HTTP & Resources to the Rescue
The HTTP specification is actually a mature, very well thought out set of ideas. Unfortunately a whole generation of web developers have largely not learned it, mostly because the support through things like the Java Servlet specification has been clunky and horrible to work with, and the amount of boilerplate code to do even the most basic thing has been massive, so relying on “magic” frameworks that hide it all away has been the approach most have taken.

However, clunky language & language API support is NOT the same thing as the underlying protocol being bad: with the right support I contend that it should be easier, not harder to write amazing webapps by embracing HTTP rather than hiding it.

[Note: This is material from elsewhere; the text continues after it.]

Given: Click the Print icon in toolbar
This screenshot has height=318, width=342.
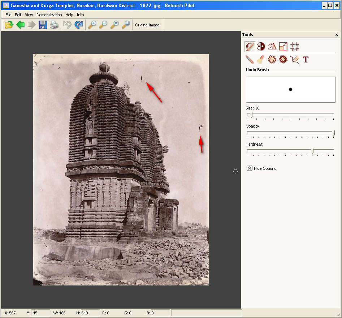Looking at the screenshot, I should coord(54,25).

Instead of working with fragile, tightly coupled frameworks that reach obsolescence the second a new technology arrives, we should embrace HTTP and the stability and good practices that comes with it.
If HTTP and HTTP Resources are our contract we can in fact get a lot closer to a lot of very desirable architectural traits:

  • Separation of UI from backend: The server-side is concerned with rendering resources, client-side technologies are concerned with snazzy UI features and pretty formatting of said resources.
  • Best of breed technologies with zero integration cost: We can use best of breed technologies on both sides, use the latest, greatest JS framework without having to wait for someone to integrate it with your server-side framework.
  • Managed evolution of apps, instead of risky revolution: serverside and client-side can truly evolve independently. Many webapps today are rewritten from scratch when they are renewed because of the tight coupling in most modern server-side web frameworks. With a more well-defined contract (HTTP & HTTP Resources, duh), you can rewrite a front-end while keeping the same server back-end, or vice versa.
  • Better testability: goes without saying, with less coupling comes better testability.
  • Less duplication of effort: today, writing a webapp and writing a REST API to support the same functionality for third party clients is often a complete duplication of effort in that two similar, but not identical applications are written to do largely the same thing. Does it really need to be that way? If we are more concerned with resources and less concerned with output, I’d say the answer is NO.

Obviously, a server-side framework can’t entirely get away from rendering JSON, HTML or XML, but my point is that it should be as neutral as possible to the format of output and be concerned with resources rather than the exact content-type, let alone stylesheets and JavaScript. A lot of what we have traditionally rendered on the server-side can be pushed out almost entirely to browser-resident JS clients.

I contend that a lot of the implicit assumptions around what server-side web frameworks should be concerned with are just plain wrong. By integrating too tightly vertically with what are effectively (browser) client-side, browser-resident technologies, we have been shooting ourselves in the foot, causing ourselves development pains, poor architectures, high development cost and a constant cycle of obsolecense in web frameworks.

If we instead choose the path of embracing and respecting HTTP and HTTP Resources with the right framework support, while combining with best-of-breed client-side frameworks I’m sure we would make life both a lot simpler and a lot more comfortable and enjoyable for ourselves.

And yeah, I’ve put my money where my mouth is on this with Bowler.